Abstract BACKGROUND AND AIMS Portable haemodialysis (HD) systems with a low dialysate flow rate in a short frequent schedule have become an attractive option for patients on home HD (HHD). Although these systems have been demonstrated to be effective for removing low weight molecular uraemic toxins, there are few data on their removal ability of higher molecular weight toxins. This study assessed the uraemic toxin removal ability of the portable Physidia S3 Monitor in a short, frequent, 5 days/week, low-dialysate flux HHD versus 3 days/week, in centre online haemodiafiltration (OL-HDF). METHOD In an open, randomized, cross-over, single-centre, controlled, prospective study, 40 adult chronic HD patients were treated by a 2.5-h low flux dialysate HD session or a 4-h post-dilution OL-HDF. All other dialysis parameters including dialyzer (polysulfone high-flux dialyzer NS 1.8, Toray®) were kept constant in both the study arms. The weekly reduction rate (RR) and the weekly eliminated mass into dialysate (EM) of urea, creatinine, phosphate, β2-microglobulin, kappa (κFLC) and lambda (λFLC) free light chains and albumin, were intra-individually compared for the two dialysis types with linear mixed models.

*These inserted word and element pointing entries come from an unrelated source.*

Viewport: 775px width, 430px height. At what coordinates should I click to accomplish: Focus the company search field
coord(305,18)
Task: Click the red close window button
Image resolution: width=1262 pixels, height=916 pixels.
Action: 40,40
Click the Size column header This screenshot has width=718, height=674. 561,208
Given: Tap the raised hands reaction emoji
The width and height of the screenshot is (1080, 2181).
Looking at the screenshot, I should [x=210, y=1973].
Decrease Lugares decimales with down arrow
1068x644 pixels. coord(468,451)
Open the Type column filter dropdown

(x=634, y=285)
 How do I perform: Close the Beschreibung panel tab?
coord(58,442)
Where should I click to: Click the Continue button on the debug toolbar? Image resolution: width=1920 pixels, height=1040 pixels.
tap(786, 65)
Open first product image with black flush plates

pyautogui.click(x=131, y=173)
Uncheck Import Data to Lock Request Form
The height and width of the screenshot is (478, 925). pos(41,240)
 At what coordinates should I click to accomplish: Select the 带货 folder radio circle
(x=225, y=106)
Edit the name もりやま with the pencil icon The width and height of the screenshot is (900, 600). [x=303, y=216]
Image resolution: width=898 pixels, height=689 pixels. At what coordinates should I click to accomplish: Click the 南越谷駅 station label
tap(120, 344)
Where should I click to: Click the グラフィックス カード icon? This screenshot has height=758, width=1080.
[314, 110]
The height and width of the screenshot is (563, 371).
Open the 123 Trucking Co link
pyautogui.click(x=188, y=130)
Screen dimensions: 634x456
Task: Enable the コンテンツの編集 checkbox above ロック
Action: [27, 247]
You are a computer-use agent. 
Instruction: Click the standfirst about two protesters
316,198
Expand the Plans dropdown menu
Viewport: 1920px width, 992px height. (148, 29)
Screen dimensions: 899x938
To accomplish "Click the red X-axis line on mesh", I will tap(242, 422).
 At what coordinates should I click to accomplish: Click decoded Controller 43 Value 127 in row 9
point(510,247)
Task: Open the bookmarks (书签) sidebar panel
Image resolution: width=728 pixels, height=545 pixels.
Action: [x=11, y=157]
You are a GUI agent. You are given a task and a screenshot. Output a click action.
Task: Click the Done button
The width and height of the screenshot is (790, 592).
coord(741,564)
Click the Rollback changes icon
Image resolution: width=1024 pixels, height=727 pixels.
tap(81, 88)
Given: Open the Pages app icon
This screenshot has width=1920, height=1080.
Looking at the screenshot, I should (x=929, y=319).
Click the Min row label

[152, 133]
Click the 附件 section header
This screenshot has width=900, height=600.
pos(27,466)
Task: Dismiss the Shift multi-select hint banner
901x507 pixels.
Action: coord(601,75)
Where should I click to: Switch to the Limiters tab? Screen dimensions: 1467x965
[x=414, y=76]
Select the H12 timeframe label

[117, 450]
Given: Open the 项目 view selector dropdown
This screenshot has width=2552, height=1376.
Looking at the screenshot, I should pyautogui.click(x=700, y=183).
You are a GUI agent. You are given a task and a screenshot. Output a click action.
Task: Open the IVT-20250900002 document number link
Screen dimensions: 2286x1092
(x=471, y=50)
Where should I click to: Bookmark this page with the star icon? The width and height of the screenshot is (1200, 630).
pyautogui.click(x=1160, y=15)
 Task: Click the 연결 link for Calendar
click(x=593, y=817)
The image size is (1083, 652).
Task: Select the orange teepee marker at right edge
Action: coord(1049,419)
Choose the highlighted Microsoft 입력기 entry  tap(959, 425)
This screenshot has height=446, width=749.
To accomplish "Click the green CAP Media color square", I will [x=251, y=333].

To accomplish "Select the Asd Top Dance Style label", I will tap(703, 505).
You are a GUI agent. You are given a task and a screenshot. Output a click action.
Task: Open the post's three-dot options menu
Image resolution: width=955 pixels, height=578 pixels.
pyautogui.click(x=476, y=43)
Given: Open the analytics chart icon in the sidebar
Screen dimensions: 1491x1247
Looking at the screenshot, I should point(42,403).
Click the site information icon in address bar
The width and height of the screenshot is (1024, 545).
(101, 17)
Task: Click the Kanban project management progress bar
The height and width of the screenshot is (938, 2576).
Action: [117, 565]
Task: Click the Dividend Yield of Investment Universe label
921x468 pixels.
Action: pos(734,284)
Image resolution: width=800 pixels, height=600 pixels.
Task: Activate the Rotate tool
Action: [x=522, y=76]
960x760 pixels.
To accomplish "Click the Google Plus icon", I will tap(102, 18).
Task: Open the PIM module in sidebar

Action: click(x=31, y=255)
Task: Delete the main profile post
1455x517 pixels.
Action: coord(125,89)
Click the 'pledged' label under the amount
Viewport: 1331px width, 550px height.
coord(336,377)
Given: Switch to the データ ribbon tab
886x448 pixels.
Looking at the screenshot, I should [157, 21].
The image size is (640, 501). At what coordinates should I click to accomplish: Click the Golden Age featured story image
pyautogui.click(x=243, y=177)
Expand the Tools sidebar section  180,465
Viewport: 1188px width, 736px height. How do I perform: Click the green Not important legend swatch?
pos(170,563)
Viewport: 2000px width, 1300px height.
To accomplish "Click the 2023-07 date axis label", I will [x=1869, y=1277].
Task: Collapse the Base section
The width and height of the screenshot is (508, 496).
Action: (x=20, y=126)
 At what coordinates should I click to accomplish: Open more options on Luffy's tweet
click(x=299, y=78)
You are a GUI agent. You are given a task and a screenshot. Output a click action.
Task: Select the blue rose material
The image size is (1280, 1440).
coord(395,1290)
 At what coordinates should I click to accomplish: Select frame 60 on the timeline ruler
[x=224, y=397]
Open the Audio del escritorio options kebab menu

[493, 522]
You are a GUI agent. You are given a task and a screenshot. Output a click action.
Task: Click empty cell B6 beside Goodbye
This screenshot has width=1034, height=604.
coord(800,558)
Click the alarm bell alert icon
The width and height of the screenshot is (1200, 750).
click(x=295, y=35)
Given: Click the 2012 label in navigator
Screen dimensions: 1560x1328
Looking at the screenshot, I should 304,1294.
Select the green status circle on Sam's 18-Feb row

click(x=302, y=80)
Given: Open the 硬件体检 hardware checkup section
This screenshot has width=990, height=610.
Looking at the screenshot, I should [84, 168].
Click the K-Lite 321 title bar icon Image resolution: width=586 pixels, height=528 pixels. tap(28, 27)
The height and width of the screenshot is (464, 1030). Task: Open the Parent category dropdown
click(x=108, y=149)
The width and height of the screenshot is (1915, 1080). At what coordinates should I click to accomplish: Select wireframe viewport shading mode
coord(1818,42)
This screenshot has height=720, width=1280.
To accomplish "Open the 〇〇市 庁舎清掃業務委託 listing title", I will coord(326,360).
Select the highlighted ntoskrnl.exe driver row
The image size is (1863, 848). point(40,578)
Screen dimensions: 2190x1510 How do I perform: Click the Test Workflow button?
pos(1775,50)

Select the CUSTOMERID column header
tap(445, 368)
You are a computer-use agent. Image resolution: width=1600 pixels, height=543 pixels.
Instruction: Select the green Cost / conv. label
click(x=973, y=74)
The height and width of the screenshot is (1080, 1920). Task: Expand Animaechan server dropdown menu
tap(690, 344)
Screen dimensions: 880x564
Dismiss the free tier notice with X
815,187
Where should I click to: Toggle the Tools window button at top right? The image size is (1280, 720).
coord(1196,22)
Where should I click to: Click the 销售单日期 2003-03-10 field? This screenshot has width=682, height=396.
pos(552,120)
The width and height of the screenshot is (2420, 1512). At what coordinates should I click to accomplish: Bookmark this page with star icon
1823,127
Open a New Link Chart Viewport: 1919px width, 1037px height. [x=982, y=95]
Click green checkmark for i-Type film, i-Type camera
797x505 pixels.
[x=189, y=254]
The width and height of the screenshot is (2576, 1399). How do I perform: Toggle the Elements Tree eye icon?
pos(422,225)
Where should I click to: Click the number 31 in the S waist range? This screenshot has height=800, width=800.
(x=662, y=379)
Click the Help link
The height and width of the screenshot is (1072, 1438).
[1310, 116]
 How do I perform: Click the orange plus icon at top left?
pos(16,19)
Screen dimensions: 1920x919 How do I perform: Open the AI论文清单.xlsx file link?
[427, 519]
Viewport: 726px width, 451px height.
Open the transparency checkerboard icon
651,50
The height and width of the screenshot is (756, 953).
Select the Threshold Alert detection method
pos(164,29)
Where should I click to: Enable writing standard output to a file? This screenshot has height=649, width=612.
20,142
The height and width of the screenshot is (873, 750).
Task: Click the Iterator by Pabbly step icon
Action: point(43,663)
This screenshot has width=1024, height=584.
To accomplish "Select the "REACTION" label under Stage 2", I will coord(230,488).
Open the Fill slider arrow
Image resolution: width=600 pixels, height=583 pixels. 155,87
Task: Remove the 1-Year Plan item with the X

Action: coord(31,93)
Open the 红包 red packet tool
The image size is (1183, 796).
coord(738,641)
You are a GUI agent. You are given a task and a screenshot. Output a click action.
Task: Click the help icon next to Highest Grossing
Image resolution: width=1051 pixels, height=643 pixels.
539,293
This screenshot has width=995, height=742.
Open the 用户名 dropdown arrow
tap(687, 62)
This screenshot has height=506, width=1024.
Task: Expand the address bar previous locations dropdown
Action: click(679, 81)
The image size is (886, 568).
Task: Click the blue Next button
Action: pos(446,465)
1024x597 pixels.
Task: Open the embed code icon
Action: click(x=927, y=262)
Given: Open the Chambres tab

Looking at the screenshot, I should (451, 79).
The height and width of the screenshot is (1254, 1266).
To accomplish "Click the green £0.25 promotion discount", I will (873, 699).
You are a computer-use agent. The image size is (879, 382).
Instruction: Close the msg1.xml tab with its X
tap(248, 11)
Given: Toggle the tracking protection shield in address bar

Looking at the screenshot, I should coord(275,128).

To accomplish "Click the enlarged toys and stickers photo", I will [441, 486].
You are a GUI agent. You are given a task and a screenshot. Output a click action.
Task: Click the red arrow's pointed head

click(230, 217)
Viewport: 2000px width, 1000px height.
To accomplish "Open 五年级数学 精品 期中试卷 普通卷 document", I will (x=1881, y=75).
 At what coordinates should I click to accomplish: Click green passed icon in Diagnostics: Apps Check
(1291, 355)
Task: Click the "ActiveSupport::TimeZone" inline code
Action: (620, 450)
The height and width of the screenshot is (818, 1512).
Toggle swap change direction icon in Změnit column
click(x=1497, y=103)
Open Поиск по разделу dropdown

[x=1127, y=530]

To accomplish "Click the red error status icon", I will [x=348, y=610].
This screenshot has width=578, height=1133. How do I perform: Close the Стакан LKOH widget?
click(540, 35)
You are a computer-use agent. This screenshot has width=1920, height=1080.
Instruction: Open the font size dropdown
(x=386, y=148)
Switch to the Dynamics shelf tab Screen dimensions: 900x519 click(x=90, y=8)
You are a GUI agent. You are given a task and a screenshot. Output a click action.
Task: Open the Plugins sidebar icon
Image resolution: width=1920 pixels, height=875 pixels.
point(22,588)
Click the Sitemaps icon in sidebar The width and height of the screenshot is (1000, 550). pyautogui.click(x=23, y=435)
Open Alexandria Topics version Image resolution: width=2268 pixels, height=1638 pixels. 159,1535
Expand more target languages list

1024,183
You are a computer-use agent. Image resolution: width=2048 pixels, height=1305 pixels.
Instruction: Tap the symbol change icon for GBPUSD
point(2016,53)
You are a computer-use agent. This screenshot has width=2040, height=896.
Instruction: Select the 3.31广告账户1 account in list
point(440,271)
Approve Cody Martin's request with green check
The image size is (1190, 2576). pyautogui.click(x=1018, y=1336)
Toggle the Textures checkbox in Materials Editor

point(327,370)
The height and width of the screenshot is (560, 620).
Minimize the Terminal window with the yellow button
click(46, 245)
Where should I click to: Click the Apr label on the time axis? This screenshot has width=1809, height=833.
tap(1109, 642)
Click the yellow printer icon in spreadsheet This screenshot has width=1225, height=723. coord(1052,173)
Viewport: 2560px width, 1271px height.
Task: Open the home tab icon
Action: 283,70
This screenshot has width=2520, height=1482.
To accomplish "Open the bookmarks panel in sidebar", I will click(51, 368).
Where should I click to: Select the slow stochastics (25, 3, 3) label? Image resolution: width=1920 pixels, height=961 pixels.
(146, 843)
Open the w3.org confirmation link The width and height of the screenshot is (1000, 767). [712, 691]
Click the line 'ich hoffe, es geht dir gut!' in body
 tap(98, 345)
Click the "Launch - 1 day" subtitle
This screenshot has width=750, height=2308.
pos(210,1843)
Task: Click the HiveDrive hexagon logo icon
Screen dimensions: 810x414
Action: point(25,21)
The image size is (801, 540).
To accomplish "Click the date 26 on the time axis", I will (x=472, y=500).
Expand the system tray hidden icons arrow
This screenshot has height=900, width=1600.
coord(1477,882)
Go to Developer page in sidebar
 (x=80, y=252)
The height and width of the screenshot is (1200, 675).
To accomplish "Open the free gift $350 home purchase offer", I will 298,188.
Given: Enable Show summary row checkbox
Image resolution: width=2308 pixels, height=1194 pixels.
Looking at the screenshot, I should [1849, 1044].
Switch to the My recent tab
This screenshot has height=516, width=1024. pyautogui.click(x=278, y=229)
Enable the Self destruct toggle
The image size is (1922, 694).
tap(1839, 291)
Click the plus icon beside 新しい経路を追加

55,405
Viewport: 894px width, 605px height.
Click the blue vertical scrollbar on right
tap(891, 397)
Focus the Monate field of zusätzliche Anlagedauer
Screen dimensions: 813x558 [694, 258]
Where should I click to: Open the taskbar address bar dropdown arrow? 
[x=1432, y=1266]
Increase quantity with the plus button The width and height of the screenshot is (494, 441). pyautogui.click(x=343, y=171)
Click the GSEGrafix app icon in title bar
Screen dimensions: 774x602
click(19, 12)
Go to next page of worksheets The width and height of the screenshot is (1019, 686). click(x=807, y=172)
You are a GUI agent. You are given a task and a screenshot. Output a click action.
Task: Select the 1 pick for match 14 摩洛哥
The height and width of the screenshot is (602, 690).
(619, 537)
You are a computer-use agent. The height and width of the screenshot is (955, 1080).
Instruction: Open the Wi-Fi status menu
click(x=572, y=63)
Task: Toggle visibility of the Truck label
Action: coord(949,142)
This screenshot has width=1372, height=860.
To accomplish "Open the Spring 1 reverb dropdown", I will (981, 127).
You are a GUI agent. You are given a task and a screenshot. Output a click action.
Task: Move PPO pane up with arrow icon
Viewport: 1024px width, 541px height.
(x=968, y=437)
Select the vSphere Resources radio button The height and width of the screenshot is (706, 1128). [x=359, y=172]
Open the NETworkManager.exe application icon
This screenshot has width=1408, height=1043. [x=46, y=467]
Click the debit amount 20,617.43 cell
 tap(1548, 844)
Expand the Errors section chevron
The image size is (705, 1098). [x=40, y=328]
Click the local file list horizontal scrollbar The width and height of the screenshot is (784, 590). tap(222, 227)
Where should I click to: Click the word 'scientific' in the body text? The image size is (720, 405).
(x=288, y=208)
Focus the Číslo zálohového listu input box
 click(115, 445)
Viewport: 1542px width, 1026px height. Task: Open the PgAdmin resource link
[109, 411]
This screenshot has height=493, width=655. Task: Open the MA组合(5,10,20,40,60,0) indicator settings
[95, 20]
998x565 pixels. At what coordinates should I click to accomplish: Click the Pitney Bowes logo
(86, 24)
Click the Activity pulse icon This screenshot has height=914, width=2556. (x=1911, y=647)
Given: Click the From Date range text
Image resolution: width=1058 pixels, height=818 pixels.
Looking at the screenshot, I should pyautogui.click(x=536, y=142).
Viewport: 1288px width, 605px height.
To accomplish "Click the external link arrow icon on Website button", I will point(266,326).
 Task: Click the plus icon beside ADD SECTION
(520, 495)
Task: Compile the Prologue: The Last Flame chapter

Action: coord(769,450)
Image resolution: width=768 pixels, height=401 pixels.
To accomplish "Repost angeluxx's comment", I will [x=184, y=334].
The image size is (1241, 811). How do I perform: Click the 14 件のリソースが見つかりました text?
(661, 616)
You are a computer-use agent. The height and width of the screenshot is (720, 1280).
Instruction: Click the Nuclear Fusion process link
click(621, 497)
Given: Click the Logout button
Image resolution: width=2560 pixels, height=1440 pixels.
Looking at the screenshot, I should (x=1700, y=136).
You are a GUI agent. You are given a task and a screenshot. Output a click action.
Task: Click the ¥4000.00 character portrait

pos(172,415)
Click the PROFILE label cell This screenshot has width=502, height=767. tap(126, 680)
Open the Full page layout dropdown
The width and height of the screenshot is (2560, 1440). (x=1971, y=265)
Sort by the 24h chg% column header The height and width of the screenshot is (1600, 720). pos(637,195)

RESULTS There were no significant differences in the RR for urea, phosphate, κFLC and albumin, whereas the weekly RRs for creatinine and β2-microglobulin were significantly higher with the Physidia S3 system than those obtained with OL-HDF (Table). Only the λFLC RR was significantly higher with OL-HDF. Similar results were observed when weekly EMs were compared (data not shown). CONCLUSION This study demonstrates that treating patients with low flow dialysate HHD in a short frequent schedule with Physidia S3 system, instead of 3 days/week, in-centre OL-HDF, significantly increases the weekly elimination of β2-microglobulin, enabling an adequate clearance of small and large uraemic toxins.